— Что-то не спится.
— Митя, давай уступим одну полку дедушке. Мне его так жалко. Мы с тобой как собаки на сене: сами не спим и другим не даем.
Дмитрий спустился на пол. На нижней полке, у окна, клевал носом старичок в старенькой застиранной гимнастерке и толстых суконных штанах, заправленных в кирзовые сапоги. Он подсел где-то после Кирова и бойким, вятским говорком сразу же развеселил всех в купе. А сейчас он опустил на грудь свою маленькую голову с седыми свалявшимися волосами и время от времени вскидывал ее, когда она толчками клонилась книзу. Дмитрий прикоснулся к плечу старика, и тот встревоженно открыл глаза.
— Полезай-ка, дедунь, на мою полку, я уже выспался.
Дед с охотой принял предложение Дмитрия и, смешно корячась, полез на полку. Через пять минут, подложив кулак под голову, он уже с присвистом всхрапывал.
Ночью по крыше вагона застучали редкие капли дождя. Ольга спала на своей полке, разметав руки и чему-то улыбаясь во сне. Дмитрий вышел в тамбур. Дождь усиливался. Крупные капли косо дробились об оконные рамы и с нахлестом секли по лицу. Дмитрий закрыл ладонью щеку. И почему-то сразу же вспомнилась война, от которой долго-долго еще никуда не уйдешь. Все тот же Белорусский фронт, все те же нудные дожди, все те же непролазные Пинские болота… Дмитрий неожиданно поймал себя на мысли: «Не зря психологи в особые разряды памяти выделяют память чувственную: вкусовую, звуковую, память запахов и ощущений.
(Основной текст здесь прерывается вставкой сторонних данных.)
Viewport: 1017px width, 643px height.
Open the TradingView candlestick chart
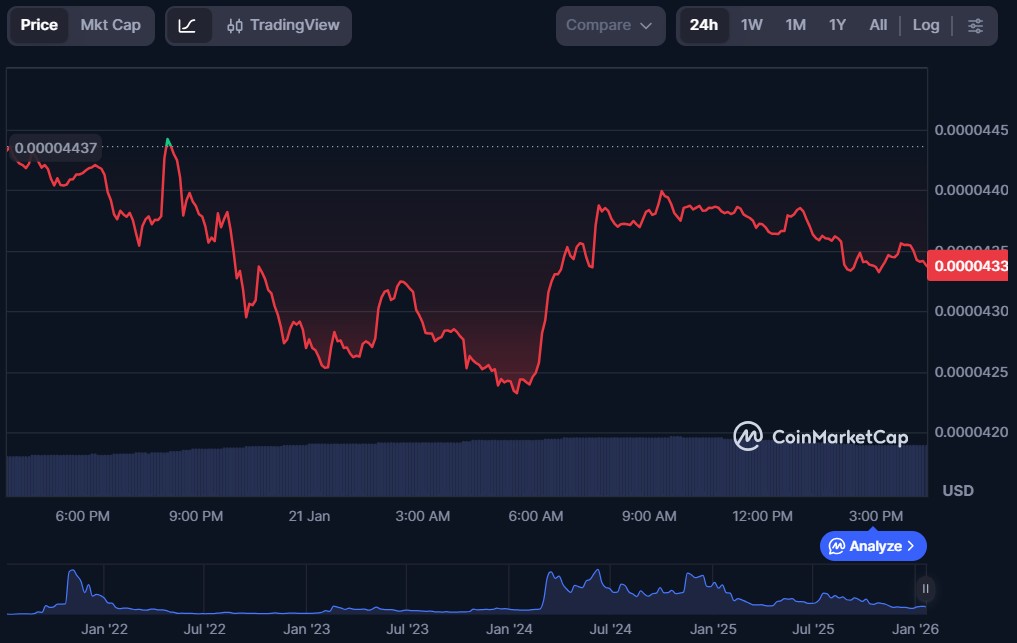click(283, 25)
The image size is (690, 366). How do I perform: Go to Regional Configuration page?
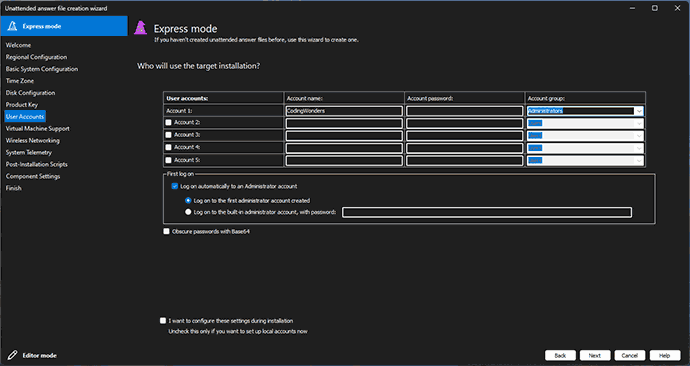pyautogui.click(x=37, y=57)
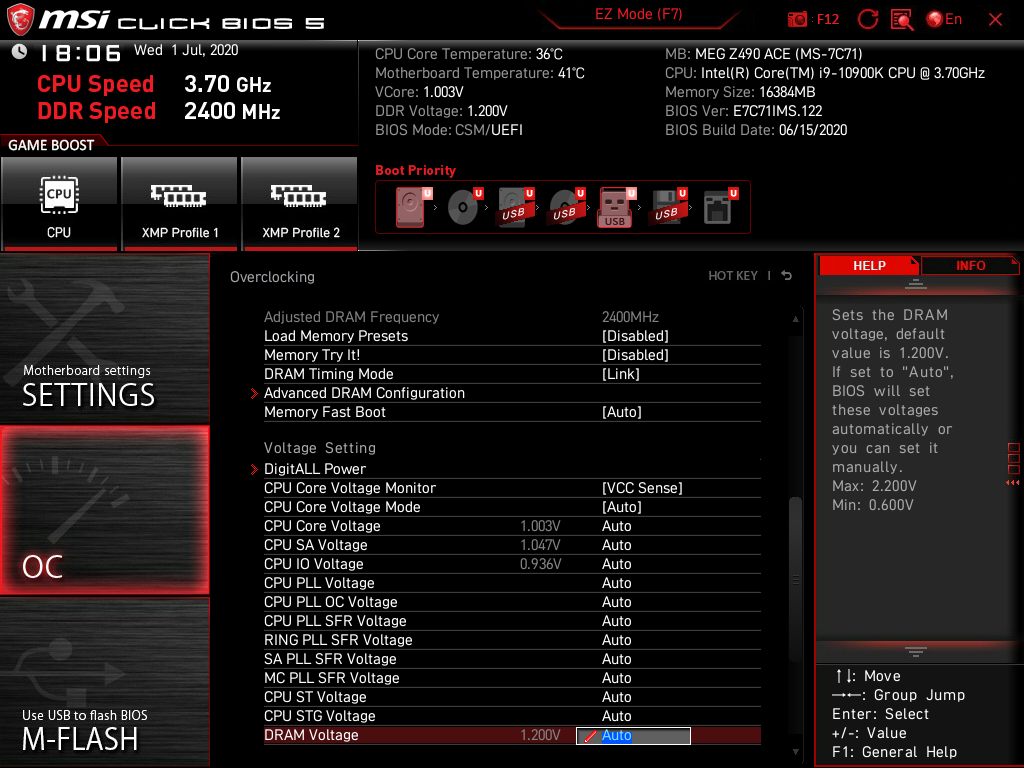Open CPU Core Voltage Mode dropdown
Image resolution: width=1024 pixels, height=768 pixels.
[x=622, y=506]
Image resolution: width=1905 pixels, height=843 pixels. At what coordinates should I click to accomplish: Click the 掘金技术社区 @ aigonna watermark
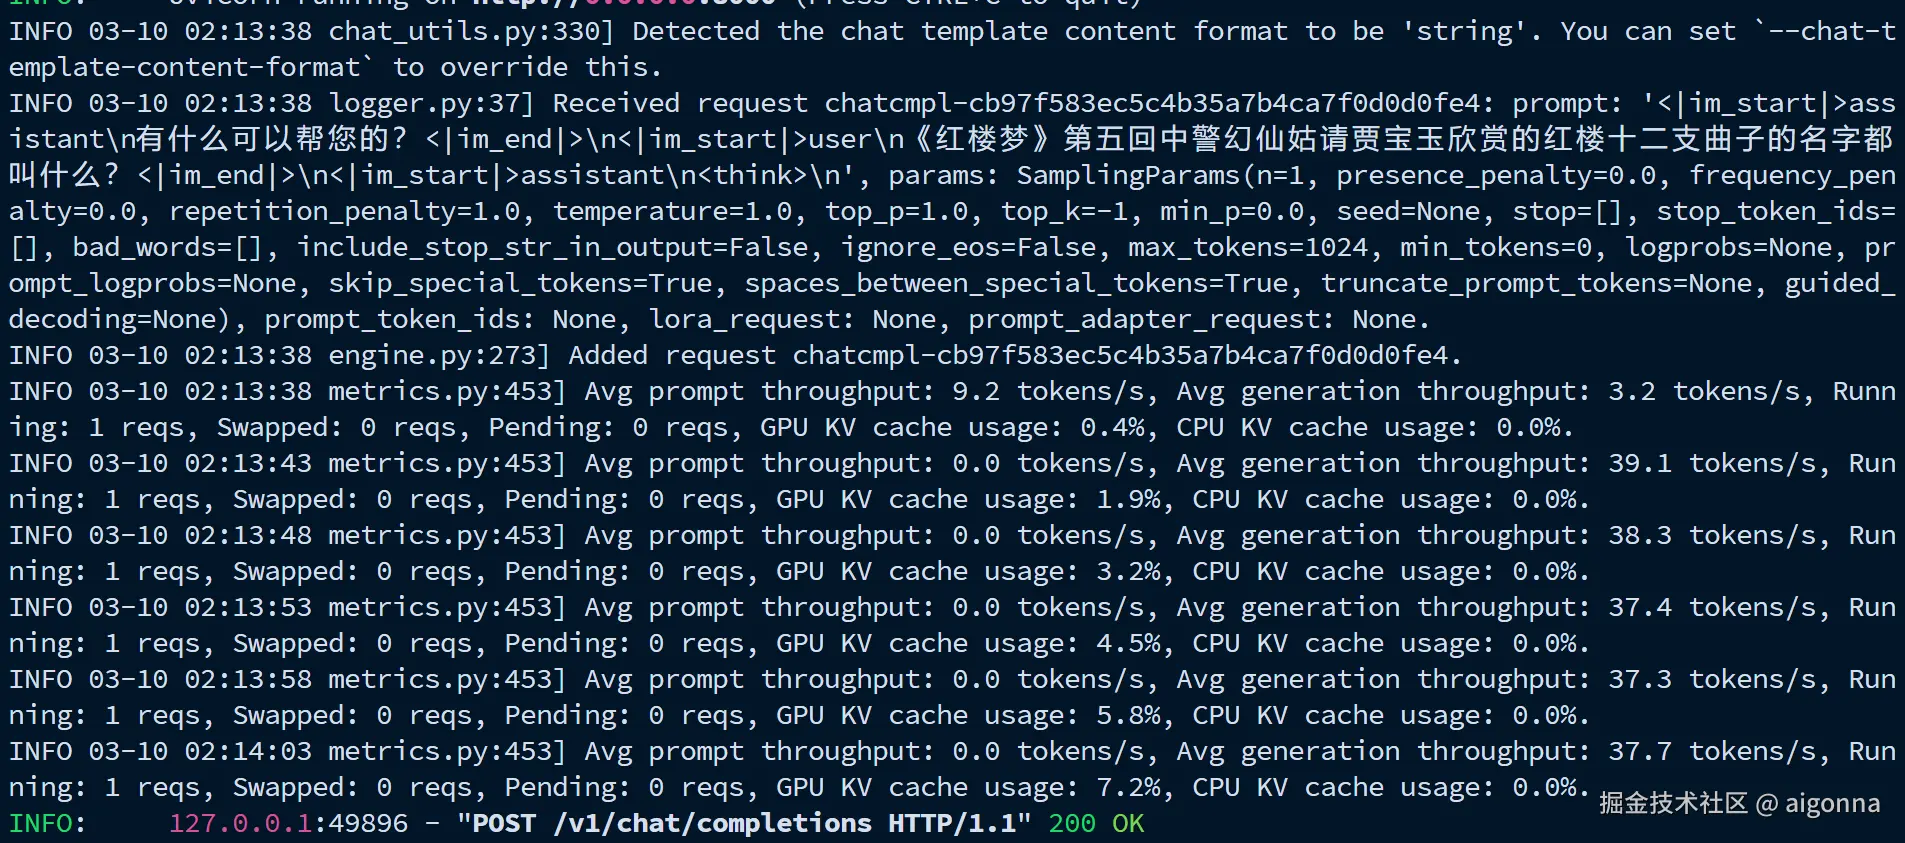[1739, 803]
Звук лопнувшей камеры автомобильного колеса на какие-то мгновения переносит бывшего фронтовика в окопы. Запах конского навоза, ременной сбруи и лошадиного пота уводят крестьянина в деревню, в конюшню, ближе к земле…»
А дождь все сек и сек: по лицу, по рукам, дробился о рамы…
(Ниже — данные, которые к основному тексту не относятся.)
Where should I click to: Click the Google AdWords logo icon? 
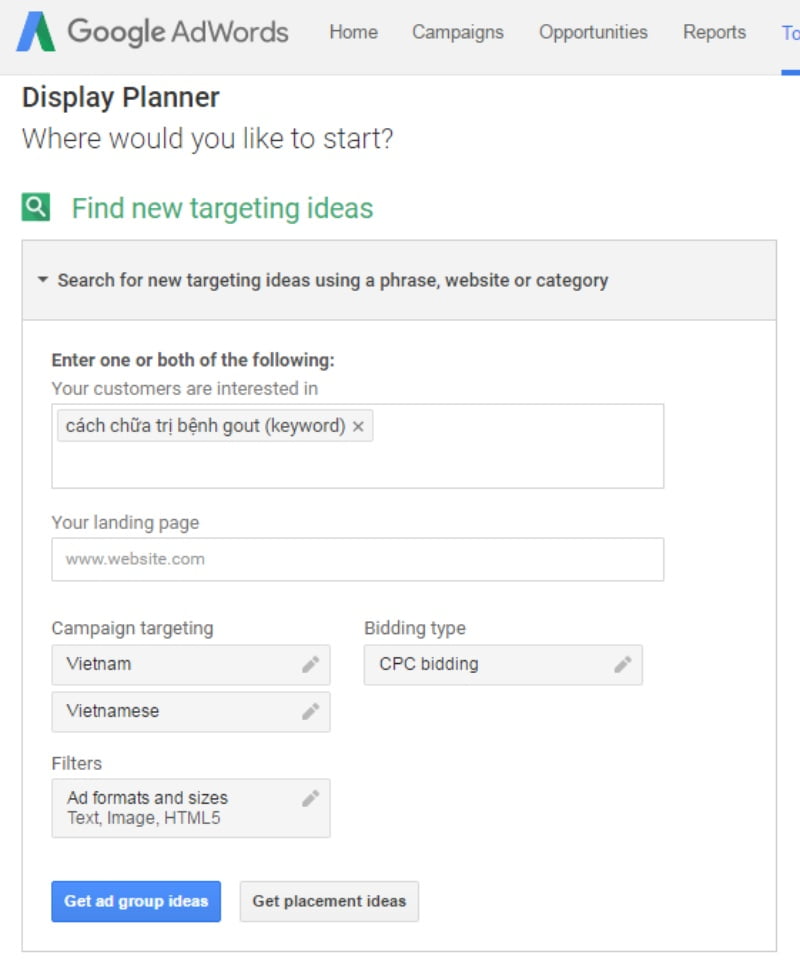pos(35,32)
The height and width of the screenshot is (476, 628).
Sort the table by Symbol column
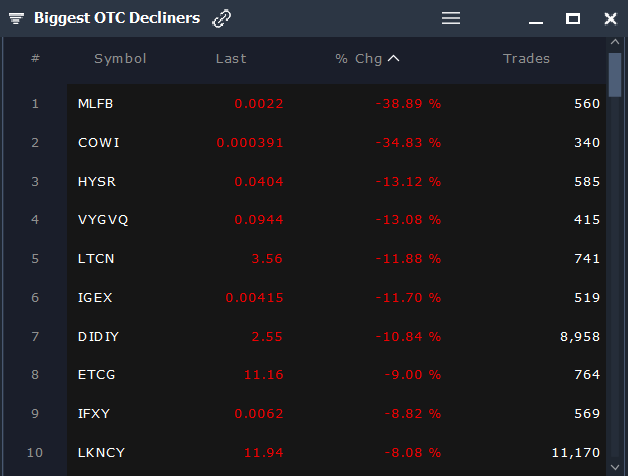120,58
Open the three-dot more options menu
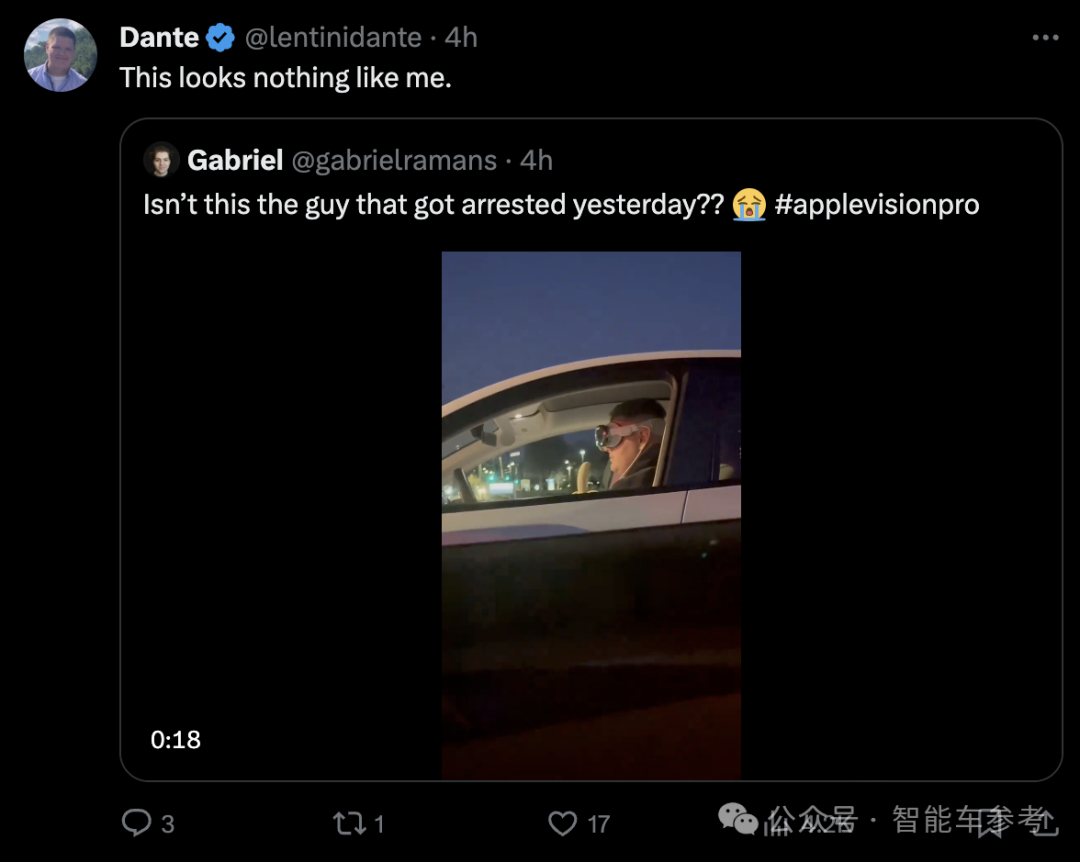Screen dimensions: 1080x862 1045,38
Вдруг Дмитрию пришла в голову озорная мысль. Он открыл дверь и спустился на ступеньку вагона, держась за скользкие металлические поручни. Вышел под хлесткий, секущий ливень. Через минуту промок до нитки. После вагонной духоты было приятно ощущать телом мокрый холодок тенниски. В непроглядной темноте огненными изломами сверкнула молния. Спустя несколько секунд пророкотал далекий гром.
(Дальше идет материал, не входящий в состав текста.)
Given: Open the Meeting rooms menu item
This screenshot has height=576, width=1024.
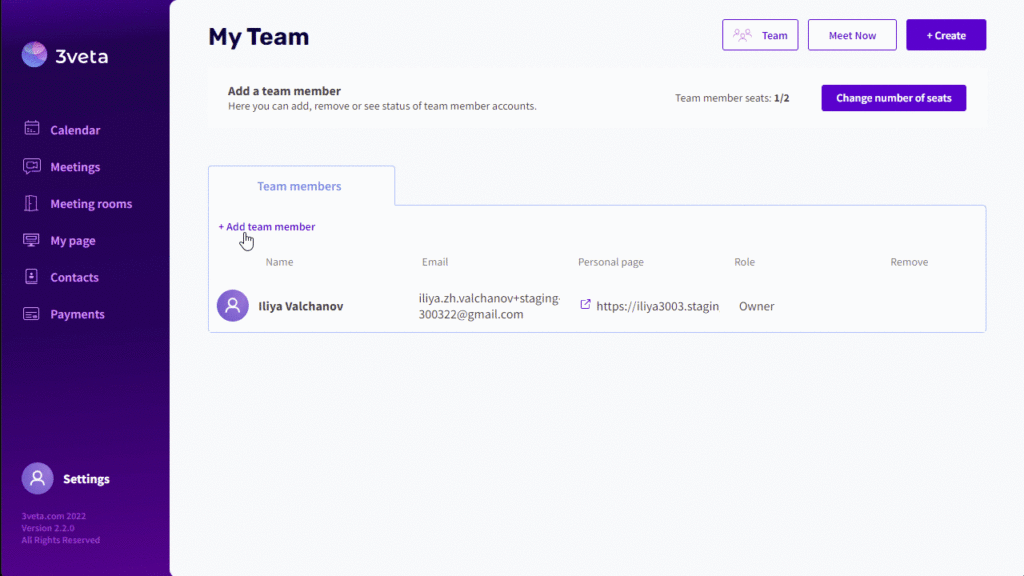Looking at the screenshot, I should 91,204.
За спиной Шадрина громыхнула тяжелая дверь. Сноп света, хлынувшего из тамбура, нарисовал на отлогой, бегущей назад железнодорожной насыпи изломанную гигантскую тень человека. Местность была неровная, отчего тень причудливо колыхалась, смещалась. Хрипловатый простуженный голос проводника смешался с шумом и перестуком колес:
— Гражданин, поднимитесь в вагон!
Мокрый и продрогший, Шадрин вернулся в купе. Сонная Ольга кулаком терла глаза и никак не могла понять, зачем ее разбудила соседка по купе — высохшая седенькая старушка, ехавшая в гости к сыну, который работал шахтером в Прокопьевске. Всю дорогу старушка ела украинские ватрушки и душистое трехслойное, с чесноком, домашнее сало, которое запивала смородинным чаем.
Тугая на ухо, она не слышала, как следом за ней в купе вошел Дмитрий. Он молча стоял за ее спиной, раздумывая, как бы ему поаккуратнее достать из чемодана сухое белье и переодеться.
— Давно страдает-то? — шамкающим ртом спросила старуха.
— Кто, бабушка?
— Да твой-то.
— Чем страдает? — не понимала спросонок Ольга.
Старуха поднесла костлявый указательный палец к виску:
— Да этим самым, говорю… Головой. Если б не я — быть беде. Спасибо, проводник снял сердешного с приступок. Лечить надо, доченька, лечить, голубушка… — Прикрыв рот ладонью, старуха шепотом, словно по секрету, посоветовала: — У нас в деревне тоже был такой. Беда-а-а… По всем больницам возили, и в город Рязань, и в город Тамбов… А все попусту, одни только расходы. А бабка вылечила. Подгорбунчиха, старенькая… Сейчас ей, кажись, на девятый десяток перевалило, в Прокуткино живет, одна-одинешенька. — Шепот старухи перешел в таинственное причитание: — После третьего наговора, как рукой сняло. Вот тебе крест, с места не сойти. — Старуха перекрестилась и потуже завязала у подбородка белый платок. — Сейчас бригадиром работает. Мужик-то — поискать таких! Не пьет, не курит, женился. А уж хозяйственный! Ничего из рук не вырвется…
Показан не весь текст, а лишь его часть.